Ruud Berger

Personal information
- Full name: Rudy Johan Berger
- Date of birth: 18 February 1980 (age 45)
- Place of birth: Utrecht, Netherlands
- Height: 1.88 m (6 ft 2 in)
- Position: Midfielder

Senior career*
- Years: Team / Apps / (Gls)
- 1998–2002: FC Utrecht / 26 / (0)
- 2001–2002: → Cambuur (loan) / 25 / (2)
- 2002–2004: Emmen / 65 / (16)
- 2004–2005: FC Zwolle / 38 / (17)
- 2005–2010: RKC Waalwijk / 96 / (18)
- Total:  / 250 / (53)

= Ruud Berger =

Dutch footballer (born 1980)

Rudy Johan "Ruud" Berger (born 18 February 1980) is a Dutch former professional footballer who played as a midfielder. (Note: )

==Career==
Born in Utrecht, Berger came through the FC Utrecht youth system before making his senior debut in the 1998–99 season. He was loaned to Cambuur in 2001. After two seasons at Emmen he moved to FC Zwolle in 2004.

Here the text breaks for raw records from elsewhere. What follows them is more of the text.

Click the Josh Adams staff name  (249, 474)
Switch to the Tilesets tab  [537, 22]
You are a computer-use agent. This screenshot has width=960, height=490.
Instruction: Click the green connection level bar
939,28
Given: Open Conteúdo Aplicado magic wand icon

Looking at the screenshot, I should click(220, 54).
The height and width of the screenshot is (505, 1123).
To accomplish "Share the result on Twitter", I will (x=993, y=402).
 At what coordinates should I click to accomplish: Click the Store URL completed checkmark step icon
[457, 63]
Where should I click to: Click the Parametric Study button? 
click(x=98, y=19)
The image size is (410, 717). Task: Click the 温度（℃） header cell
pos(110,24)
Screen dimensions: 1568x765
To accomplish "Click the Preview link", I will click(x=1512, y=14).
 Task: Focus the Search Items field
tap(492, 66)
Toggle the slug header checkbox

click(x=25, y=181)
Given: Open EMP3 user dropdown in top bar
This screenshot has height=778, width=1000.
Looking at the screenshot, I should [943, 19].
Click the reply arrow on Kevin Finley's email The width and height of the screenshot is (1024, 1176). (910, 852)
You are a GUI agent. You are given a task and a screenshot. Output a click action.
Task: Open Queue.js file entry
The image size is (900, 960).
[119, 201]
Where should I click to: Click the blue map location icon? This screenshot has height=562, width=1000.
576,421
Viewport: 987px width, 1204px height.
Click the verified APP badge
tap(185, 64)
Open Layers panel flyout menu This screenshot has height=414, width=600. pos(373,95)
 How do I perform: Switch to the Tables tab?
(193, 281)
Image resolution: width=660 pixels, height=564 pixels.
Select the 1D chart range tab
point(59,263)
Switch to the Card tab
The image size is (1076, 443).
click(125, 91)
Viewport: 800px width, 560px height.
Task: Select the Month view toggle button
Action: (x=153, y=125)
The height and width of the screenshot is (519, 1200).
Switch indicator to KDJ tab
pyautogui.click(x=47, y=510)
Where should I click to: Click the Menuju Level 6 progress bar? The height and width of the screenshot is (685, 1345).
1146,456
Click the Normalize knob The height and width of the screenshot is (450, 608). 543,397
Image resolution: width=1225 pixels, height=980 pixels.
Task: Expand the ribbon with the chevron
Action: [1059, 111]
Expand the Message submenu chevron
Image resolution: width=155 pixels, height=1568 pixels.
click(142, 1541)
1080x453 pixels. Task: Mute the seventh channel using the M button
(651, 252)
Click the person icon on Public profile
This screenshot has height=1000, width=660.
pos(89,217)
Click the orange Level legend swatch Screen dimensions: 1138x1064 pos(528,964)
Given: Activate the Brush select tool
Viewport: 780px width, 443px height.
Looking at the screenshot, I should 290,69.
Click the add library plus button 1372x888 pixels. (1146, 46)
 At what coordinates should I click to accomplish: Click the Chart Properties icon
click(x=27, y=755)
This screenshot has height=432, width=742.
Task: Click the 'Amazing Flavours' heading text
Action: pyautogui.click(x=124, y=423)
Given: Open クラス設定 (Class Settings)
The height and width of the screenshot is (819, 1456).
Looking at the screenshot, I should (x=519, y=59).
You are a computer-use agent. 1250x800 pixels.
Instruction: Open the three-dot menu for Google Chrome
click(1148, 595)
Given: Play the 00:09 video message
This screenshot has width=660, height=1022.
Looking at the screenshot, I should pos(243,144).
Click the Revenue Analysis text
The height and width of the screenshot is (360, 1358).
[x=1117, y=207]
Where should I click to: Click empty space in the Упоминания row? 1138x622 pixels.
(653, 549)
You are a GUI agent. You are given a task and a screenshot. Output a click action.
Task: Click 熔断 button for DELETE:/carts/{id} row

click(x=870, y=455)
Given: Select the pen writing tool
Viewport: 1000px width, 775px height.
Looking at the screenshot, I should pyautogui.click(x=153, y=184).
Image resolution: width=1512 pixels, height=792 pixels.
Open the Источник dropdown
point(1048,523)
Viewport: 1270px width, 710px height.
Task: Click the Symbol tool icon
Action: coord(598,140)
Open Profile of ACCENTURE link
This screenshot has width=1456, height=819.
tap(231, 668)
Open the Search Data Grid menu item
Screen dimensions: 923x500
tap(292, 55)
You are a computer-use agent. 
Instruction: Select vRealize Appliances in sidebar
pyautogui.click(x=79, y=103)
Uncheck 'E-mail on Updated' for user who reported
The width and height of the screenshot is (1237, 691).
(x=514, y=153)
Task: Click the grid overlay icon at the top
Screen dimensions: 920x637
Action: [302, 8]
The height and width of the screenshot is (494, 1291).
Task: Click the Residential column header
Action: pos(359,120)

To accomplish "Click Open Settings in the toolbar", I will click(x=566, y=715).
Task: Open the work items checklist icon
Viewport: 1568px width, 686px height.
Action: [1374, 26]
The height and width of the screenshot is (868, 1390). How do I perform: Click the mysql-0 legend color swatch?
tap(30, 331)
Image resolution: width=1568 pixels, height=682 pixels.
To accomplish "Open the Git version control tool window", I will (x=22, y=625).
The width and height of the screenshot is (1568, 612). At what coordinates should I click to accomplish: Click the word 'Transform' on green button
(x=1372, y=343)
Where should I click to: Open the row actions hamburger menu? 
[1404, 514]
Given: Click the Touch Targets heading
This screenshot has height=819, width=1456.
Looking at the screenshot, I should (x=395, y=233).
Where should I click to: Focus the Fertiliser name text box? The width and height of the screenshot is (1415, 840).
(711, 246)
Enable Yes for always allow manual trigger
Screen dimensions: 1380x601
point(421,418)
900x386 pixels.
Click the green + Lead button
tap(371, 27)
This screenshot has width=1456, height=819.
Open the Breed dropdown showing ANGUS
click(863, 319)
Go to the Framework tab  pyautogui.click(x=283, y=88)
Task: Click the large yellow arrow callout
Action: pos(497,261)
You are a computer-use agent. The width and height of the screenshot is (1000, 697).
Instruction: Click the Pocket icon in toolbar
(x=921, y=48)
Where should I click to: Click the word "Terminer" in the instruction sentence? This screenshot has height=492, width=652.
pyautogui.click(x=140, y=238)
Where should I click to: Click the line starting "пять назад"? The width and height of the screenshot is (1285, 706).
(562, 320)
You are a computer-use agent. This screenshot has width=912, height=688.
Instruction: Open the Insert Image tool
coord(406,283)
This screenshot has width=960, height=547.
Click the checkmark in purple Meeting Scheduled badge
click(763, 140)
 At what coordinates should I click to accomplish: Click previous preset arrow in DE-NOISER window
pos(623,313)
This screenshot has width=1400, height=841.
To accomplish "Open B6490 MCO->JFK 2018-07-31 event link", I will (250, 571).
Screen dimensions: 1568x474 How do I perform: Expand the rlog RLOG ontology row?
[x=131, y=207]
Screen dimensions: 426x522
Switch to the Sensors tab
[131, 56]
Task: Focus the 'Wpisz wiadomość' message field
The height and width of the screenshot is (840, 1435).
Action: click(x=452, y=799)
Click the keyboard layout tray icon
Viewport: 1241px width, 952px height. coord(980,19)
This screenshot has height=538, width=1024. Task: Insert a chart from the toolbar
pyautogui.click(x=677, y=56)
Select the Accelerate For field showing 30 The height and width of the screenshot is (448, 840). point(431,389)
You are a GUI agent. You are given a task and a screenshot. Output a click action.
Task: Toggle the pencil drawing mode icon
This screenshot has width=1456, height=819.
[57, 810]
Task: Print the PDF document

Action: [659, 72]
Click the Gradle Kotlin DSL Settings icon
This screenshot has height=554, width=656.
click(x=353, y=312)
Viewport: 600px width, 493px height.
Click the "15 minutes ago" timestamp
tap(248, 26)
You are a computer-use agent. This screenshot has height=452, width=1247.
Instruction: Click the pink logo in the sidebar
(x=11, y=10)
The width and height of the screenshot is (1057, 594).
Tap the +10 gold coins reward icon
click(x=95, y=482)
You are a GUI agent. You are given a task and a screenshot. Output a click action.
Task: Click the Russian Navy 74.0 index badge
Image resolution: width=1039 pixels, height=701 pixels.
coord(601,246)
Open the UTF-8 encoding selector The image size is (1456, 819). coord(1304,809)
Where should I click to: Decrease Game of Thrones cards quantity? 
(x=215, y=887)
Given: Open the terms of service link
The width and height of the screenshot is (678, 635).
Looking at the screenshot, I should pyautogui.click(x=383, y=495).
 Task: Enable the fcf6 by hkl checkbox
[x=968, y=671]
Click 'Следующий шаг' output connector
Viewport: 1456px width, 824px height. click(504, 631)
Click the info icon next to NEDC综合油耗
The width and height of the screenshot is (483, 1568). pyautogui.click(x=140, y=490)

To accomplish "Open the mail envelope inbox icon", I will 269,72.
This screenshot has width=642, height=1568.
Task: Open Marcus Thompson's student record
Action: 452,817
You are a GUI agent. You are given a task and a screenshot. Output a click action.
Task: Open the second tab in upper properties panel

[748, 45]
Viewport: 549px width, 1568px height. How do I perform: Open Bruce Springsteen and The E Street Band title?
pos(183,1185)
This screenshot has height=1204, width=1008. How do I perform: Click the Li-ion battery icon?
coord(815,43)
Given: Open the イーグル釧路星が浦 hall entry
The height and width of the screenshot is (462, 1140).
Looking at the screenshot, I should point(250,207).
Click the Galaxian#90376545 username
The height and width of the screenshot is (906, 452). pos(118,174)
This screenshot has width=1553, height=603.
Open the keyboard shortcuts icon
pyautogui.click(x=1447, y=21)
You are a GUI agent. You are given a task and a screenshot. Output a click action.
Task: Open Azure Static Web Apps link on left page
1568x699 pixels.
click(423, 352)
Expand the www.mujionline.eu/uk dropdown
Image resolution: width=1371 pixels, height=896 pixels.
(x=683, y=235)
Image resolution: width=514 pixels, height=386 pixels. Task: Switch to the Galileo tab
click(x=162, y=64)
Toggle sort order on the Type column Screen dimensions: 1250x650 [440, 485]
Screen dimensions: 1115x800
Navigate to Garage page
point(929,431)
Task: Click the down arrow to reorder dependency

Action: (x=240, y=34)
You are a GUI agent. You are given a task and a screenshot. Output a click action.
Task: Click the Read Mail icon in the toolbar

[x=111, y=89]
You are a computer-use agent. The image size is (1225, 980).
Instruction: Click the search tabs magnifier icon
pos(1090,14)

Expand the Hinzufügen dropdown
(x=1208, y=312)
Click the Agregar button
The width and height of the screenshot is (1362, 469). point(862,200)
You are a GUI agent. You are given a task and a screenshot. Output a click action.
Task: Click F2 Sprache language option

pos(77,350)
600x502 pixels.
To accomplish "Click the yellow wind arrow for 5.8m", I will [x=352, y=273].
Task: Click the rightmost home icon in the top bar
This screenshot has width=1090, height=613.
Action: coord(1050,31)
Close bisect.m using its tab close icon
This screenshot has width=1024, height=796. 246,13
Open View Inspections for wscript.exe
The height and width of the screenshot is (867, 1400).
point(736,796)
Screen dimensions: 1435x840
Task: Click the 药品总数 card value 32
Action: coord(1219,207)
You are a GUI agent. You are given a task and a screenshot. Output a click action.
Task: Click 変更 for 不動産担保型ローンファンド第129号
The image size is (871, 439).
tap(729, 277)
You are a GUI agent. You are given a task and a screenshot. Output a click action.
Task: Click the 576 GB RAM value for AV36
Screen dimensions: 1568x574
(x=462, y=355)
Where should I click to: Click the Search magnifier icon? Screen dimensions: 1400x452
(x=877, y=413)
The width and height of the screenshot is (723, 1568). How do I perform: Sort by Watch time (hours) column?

In August 2005 he joined Eredivisie club RKC Waalwijk, but a knee injury sustained in pre-season forced him to make his debut a few months later. In summer 2010, Berger decided to quit football, citing a loss of motivation and pleasure.

==Personal life==
His father Han Berger has coached various clubs in the Netherlands.